The continuity between Hackett, Nassib and Marone is enough for me to be 'okay' with the picking him to be our future QB with the 8th pick.
Not thrilled, not pissed, just 'okay.'
There are no consensus "franchise" quarterbacks in the entire draft, and if you look at our situation from 10,000 feet, it's not worth waiting for the right time and place to pick one this year, or any year--enter last year's universal resentment for the Colts to have both Manning and Luck available the years they picked first overalll. That simply doesn't happen.
So go with the guy you already know and draft another one in the third or fourth, and another one every year until one pans out.

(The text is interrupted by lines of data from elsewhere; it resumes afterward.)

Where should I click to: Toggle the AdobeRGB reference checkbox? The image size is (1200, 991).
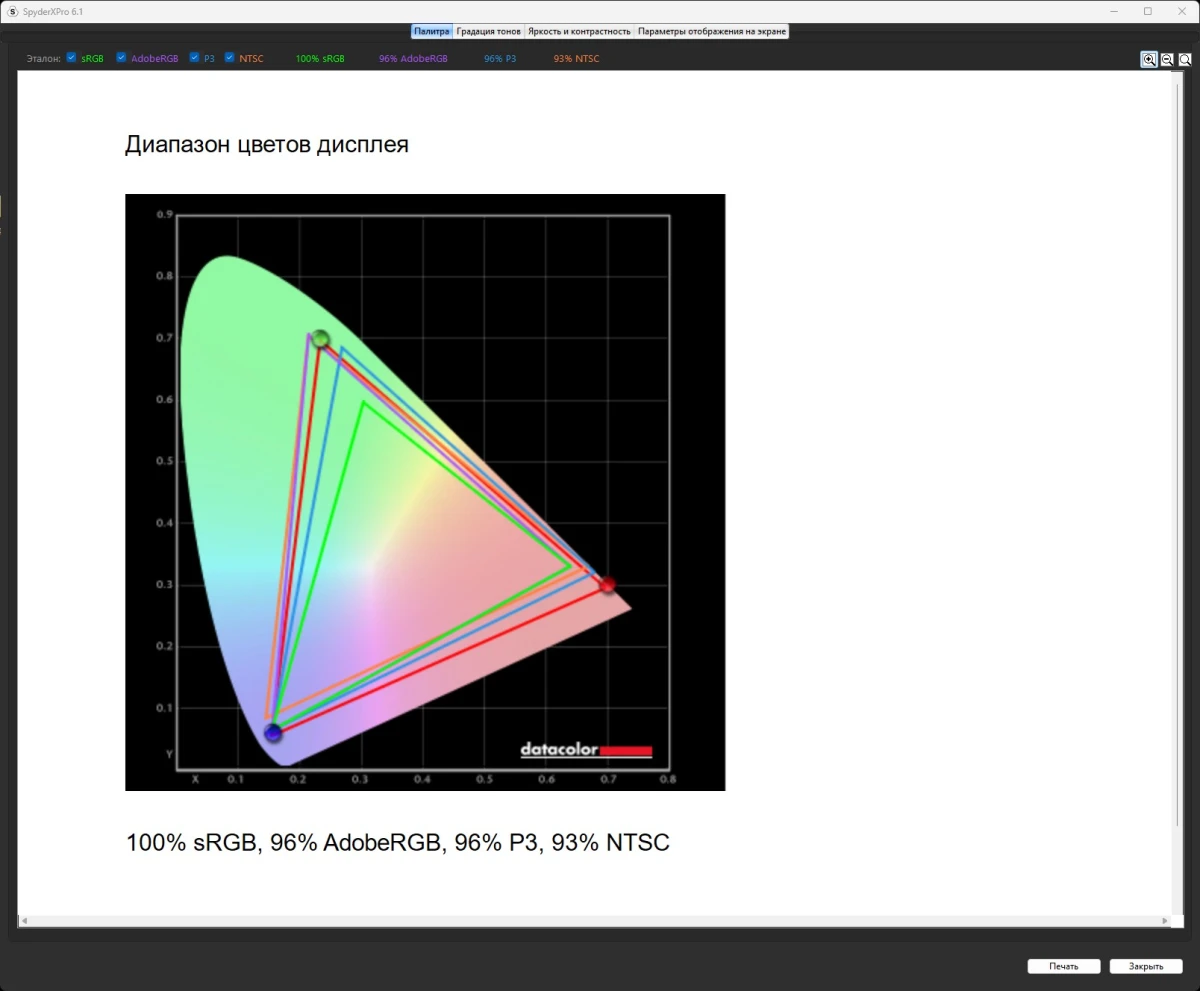pyautogui.click(x=121, y=58)
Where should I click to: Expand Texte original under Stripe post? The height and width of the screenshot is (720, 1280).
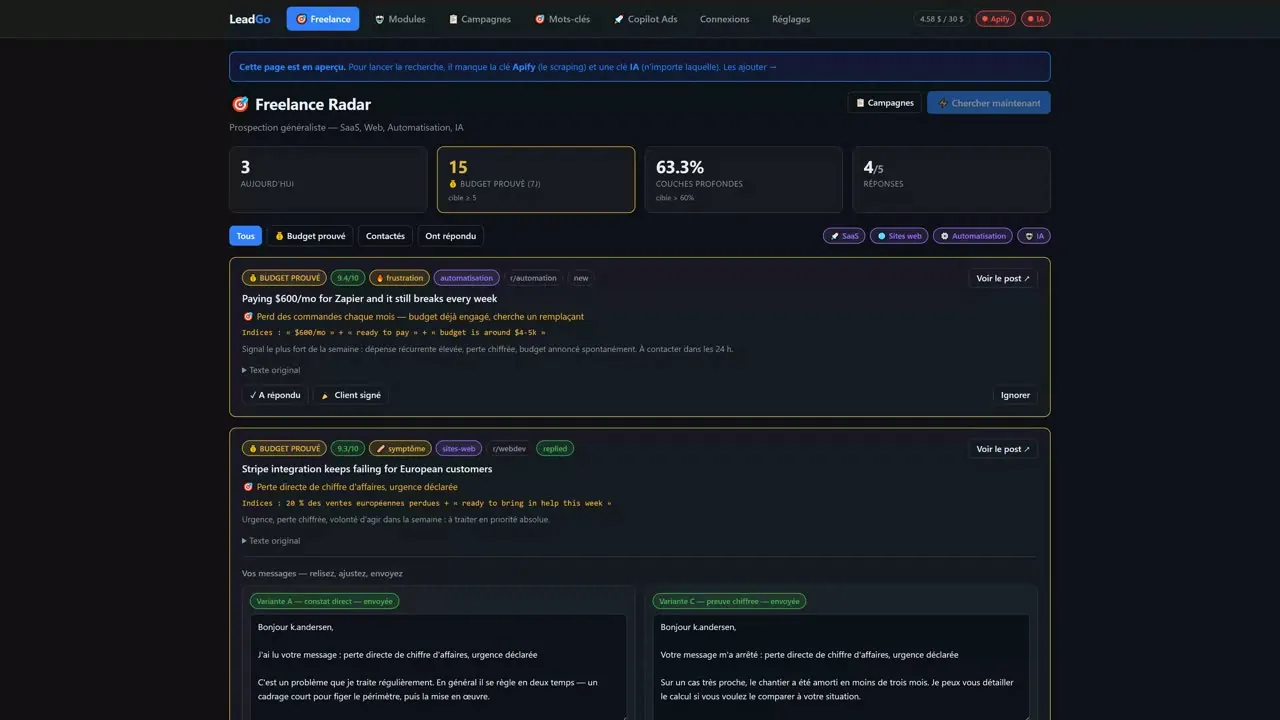tap(271, 541)
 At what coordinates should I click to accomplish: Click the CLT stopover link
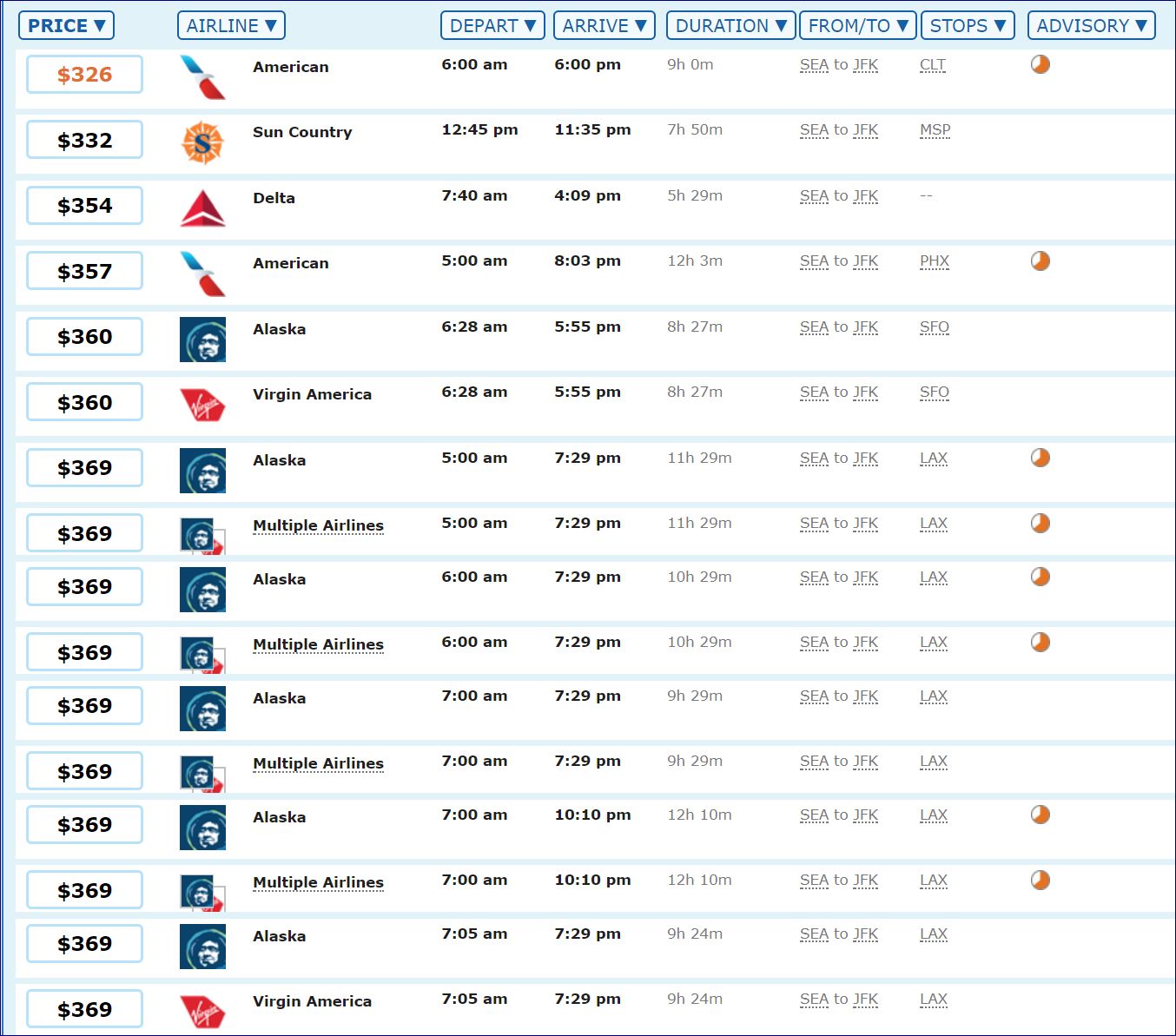pyautogui.click(x=933, y=65)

The hit rate is so low, even for the guys 'everyone' clamors for, that Nassib is as good as any--at this point in time. Ad in the continuity, badda boom.
But the 8th pick shouldn't be valued relative to other quarterbacks this year, and what ultimately leads me to the "Nassib is okay at 8" conclusion is that no other player is so can't-miss at no. 8, that the opportunity cost of passing on a familiar QB can be overcome.
Since nobody can point to a position that requires help right away, and the one player who WILL be available and WILL have an immediate impact, might as well go with continuity.
I think Nassib could be and should be the no. 8 pick.